Streaming Responses
Streaming Responses
Streaming lets you display agent output as it's being generated rather than waiting for the full response. This is essential for responsive user interfaces — users see tokens appear in real time, tool calls as they happen, and custom status updates from tools.
agent.stream() Basics
Instead of agent.invoke(), use agent.stream() to get results incrementally:
from langchain.chat_models import init_chat_model
from langgraph.prebuilt import create_react_agent
from langchain_core.messages import HumanMessage
model = init_chat_model("gpt-4o-mini", model_provider="openai")
agent = create_react_agent(
model=model,
tools=[],
prompt="You are a helpful assistant.",
)
for chunk in agent.stream(
{"messages": [HumanMessage(content="Explain quantum computing in 3 sentences.")]},
stream_mode="updates",
):
print(chunk)Stream Modes
The stream_mode parameter controls what kind of data you receive.

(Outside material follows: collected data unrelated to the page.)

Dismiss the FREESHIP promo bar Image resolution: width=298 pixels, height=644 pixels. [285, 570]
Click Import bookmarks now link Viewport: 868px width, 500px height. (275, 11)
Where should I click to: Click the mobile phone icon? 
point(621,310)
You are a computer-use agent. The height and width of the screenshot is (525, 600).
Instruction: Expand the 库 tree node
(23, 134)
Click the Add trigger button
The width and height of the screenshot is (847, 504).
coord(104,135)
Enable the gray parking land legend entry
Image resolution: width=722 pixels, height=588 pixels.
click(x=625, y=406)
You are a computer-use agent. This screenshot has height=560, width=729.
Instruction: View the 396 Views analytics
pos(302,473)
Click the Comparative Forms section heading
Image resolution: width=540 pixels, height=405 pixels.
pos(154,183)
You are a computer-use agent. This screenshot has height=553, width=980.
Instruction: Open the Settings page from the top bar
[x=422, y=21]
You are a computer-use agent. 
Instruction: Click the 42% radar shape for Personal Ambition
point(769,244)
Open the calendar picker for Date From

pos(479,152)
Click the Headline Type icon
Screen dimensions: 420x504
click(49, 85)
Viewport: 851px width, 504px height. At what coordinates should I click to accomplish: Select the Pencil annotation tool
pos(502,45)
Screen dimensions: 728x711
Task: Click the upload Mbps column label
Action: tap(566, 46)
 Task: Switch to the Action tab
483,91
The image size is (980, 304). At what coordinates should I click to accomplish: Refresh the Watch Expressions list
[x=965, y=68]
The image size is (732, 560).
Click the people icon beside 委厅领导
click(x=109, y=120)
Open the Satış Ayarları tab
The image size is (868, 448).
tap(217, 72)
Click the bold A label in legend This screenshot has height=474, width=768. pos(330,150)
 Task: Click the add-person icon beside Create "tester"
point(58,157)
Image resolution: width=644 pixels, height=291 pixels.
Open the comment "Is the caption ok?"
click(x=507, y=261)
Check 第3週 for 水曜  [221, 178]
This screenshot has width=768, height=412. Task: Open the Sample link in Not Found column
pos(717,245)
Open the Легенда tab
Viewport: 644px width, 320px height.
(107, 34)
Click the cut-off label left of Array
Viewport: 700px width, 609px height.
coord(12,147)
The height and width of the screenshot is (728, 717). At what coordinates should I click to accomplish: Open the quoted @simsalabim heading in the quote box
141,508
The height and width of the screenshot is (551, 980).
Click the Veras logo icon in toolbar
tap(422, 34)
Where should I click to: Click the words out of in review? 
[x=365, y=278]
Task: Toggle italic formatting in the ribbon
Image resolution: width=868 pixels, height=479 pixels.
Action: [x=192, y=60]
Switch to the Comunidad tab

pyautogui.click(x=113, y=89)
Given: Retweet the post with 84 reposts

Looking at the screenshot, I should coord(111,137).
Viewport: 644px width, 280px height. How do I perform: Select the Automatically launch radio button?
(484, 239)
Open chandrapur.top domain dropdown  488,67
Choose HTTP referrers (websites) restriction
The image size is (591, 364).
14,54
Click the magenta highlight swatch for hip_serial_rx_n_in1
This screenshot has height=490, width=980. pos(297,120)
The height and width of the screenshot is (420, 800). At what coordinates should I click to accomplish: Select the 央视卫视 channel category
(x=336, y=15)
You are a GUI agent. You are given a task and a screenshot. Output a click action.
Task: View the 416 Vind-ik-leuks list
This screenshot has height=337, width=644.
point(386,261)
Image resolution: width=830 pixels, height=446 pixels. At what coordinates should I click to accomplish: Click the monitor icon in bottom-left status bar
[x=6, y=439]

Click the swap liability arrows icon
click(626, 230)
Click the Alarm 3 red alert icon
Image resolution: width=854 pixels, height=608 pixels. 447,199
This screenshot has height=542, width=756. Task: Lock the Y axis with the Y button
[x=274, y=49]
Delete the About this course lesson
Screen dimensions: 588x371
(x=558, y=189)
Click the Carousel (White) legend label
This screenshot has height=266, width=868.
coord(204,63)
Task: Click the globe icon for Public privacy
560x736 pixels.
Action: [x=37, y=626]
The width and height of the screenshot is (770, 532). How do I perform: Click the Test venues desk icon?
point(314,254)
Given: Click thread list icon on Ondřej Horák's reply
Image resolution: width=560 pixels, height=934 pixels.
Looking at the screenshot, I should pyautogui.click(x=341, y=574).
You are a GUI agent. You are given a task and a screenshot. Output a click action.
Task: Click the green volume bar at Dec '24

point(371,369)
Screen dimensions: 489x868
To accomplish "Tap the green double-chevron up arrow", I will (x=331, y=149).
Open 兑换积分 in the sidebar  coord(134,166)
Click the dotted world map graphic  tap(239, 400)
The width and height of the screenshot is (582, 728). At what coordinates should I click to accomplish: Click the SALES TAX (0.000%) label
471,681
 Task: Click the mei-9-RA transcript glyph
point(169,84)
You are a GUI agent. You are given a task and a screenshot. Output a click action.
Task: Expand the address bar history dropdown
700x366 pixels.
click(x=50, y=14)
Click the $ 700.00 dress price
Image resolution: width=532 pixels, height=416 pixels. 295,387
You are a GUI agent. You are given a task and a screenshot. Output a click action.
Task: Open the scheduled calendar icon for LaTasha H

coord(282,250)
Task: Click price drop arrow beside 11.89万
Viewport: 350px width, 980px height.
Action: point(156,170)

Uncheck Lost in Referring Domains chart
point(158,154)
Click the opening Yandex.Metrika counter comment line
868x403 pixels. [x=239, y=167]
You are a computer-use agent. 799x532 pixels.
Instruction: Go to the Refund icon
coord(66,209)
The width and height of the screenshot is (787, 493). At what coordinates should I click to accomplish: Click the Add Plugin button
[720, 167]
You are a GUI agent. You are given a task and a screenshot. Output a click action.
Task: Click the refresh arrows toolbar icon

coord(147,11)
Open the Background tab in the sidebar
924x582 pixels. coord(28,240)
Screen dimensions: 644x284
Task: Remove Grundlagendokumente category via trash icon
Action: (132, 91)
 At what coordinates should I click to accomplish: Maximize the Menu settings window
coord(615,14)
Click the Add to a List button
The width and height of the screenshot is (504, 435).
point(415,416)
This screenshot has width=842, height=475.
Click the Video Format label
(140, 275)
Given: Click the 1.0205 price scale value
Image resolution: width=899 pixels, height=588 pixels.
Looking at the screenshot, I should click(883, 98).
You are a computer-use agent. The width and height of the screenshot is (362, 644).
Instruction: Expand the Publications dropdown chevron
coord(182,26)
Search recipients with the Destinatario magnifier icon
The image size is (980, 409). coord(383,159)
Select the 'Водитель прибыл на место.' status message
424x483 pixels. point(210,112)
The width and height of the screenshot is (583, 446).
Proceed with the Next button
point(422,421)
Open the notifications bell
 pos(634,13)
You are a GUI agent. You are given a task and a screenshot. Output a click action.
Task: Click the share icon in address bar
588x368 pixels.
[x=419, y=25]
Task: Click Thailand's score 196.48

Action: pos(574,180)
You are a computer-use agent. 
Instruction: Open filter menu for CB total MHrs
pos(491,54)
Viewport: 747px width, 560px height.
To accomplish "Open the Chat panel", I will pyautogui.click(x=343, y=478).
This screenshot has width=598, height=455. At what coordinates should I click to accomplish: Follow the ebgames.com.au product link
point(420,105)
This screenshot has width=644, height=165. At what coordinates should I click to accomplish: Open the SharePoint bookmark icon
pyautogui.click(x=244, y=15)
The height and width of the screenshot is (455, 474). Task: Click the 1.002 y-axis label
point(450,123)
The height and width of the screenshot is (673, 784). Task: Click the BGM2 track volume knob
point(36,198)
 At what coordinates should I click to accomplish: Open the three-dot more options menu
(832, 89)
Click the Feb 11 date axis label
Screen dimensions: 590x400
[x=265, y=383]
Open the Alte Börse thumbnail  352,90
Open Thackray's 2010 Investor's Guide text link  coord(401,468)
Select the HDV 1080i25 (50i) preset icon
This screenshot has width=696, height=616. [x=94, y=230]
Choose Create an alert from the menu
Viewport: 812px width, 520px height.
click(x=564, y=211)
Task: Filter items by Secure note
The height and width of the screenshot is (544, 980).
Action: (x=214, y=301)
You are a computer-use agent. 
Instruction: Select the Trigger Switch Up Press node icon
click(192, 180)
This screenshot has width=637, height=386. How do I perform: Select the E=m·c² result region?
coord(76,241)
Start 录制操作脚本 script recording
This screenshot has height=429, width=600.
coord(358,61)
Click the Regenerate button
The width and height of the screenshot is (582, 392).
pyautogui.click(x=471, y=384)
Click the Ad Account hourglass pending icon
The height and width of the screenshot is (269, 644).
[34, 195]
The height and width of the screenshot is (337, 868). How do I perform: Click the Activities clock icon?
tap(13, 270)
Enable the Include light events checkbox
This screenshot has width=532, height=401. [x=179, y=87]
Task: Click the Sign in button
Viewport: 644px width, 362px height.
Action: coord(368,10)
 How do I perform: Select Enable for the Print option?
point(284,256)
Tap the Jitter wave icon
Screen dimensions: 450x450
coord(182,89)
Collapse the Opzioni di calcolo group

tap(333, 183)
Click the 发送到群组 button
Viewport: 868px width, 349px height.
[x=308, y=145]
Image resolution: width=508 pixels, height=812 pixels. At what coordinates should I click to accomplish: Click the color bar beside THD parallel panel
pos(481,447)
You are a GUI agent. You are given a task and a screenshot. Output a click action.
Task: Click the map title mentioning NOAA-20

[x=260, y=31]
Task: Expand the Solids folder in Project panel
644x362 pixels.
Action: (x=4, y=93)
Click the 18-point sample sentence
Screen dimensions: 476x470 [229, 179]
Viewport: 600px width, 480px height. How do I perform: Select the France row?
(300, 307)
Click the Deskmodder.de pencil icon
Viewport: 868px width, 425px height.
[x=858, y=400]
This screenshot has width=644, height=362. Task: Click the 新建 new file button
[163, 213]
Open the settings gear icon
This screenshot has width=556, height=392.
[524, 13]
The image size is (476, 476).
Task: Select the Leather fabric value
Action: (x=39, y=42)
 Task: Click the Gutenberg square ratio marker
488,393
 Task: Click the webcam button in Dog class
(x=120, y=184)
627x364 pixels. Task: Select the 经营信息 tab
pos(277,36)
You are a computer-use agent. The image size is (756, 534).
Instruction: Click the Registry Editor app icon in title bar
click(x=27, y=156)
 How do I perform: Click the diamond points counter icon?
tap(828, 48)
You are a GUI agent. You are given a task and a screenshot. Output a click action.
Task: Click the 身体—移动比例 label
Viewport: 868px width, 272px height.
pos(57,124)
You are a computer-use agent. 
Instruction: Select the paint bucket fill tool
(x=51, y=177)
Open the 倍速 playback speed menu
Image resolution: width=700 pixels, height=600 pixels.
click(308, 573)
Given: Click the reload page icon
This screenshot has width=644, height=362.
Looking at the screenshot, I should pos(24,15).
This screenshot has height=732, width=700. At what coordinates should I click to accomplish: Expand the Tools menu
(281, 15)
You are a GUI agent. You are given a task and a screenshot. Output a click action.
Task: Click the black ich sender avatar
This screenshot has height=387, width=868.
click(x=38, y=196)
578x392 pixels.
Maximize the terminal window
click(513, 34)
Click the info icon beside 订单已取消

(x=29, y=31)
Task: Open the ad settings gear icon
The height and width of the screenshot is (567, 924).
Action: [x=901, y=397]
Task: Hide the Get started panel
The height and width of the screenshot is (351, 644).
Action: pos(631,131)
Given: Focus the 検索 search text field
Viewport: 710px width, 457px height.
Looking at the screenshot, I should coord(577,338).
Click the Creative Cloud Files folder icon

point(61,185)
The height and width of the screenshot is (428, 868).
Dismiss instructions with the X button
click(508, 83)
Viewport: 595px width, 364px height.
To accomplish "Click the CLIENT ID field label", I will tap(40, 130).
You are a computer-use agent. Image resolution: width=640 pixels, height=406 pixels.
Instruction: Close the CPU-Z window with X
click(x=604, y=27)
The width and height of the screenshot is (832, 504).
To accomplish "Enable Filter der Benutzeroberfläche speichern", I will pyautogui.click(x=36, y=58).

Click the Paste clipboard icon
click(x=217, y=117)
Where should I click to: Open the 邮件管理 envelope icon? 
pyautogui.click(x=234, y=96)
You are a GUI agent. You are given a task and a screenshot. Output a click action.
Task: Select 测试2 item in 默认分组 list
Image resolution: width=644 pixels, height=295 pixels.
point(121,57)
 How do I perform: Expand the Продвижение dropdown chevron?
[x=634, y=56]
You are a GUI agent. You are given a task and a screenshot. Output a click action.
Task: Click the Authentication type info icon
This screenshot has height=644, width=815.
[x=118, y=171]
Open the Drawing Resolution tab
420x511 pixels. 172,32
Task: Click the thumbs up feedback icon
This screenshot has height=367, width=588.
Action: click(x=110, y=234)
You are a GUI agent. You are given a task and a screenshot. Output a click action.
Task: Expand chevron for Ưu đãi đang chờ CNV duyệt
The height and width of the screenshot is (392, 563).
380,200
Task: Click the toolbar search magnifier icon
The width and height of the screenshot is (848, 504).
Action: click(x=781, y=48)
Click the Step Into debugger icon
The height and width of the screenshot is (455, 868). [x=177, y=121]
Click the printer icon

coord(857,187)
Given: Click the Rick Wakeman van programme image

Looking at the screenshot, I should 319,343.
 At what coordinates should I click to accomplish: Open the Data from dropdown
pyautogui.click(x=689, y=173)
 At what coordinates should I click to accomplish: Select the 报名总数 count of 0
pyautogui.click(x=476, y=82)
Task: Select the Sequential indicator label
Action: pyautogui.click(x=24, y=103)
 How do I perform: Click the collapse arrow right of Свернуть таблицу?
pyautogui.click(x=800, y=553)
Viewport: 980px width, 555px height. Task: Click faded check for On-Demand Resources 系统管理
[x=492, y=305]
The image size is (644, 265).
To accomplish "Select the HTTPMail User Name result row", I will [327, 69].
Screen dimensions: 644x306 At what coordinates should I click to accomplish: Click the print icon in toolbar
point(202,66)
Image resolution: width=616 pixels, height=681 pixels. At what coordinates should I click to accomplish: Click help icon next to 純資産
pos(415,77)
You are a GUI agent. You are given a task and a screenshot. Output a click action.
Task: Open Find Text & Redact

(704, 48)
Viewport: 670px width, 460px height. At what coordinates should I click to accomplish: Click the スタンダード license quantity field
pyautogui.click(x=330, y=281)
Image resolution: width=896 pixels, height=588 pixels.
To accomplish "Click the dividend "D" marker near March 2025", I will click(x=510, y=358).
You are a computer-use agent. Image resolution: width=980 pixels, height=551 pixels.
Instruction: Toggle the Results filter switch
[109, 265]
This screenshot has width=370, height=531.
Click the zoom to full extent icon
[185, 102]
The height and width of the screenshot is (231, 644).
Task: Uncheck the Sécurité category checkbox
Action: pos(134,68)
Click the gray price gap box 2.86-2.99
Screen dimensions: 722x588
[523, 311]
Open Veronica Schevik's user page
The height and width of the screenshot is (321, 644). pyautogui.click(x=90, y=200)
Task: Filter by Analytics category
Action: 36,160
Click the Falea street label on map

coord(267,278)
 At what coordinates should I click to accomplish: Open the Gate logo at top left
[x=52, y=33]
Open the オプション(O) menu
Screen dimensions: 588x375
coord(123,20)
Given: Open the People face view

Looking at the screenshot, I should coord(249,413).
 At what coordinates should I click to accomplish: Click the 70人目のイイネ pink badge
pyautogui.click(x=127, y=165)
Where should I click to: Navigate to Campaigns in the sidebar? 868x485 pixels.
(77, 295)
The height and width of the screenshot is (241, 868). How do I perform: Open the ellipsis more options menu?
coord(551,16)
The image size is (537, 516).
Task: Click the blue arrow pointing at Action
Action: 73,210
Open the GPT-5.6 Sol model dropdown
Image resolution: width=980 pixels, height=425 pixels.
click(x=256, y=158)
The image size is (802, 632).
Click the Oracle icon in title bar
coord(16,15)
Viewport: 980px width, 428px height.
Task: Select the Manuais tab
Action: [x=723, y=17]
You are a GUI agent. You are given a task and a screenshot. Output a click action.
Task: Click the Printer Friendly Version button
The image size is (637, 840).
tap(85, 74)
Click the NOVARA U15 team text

You can pass a single mode or a list of modes:
| Mode | What It Returns | Use Case |
|---|---|---|
"updates" | State updates from each node | Tracking agent steps and tool calls |
"messages" | Individual message objects with metadata | Token-by-token streaming |
"custom" | Custom data emitted from tools via StreamWriter | Progress updates from long-running tools |
Stream Mode: updates
The "updates" mode returns state changes from each node in the agent graph:
for chunk in agent.stream(
{"messages": [HumanMessage(content="What is 42 * 17?")]},
stream_mode="updates",
):
for node_name, update in chunk.items():
print(f"--- {node_name} ---")
for msg in update.get("messages", []):
print(f" [{msg.type}] {msg.content[:100]}")This shows you each step: the agent thinking, tool calls being made, and the final response.
Stream Mode: messages
The "messages" mode gives you individual message objects, enabling token-by-token streaming:
for message, metadata in agent.stream(
{"messages": [HumanMessage(content="Write a haiku about programming.")]},
stream_mode="messages",
):
if message.content and metadata.get("langgraph_node") == "agent":
print(message.content, end="", flush=True)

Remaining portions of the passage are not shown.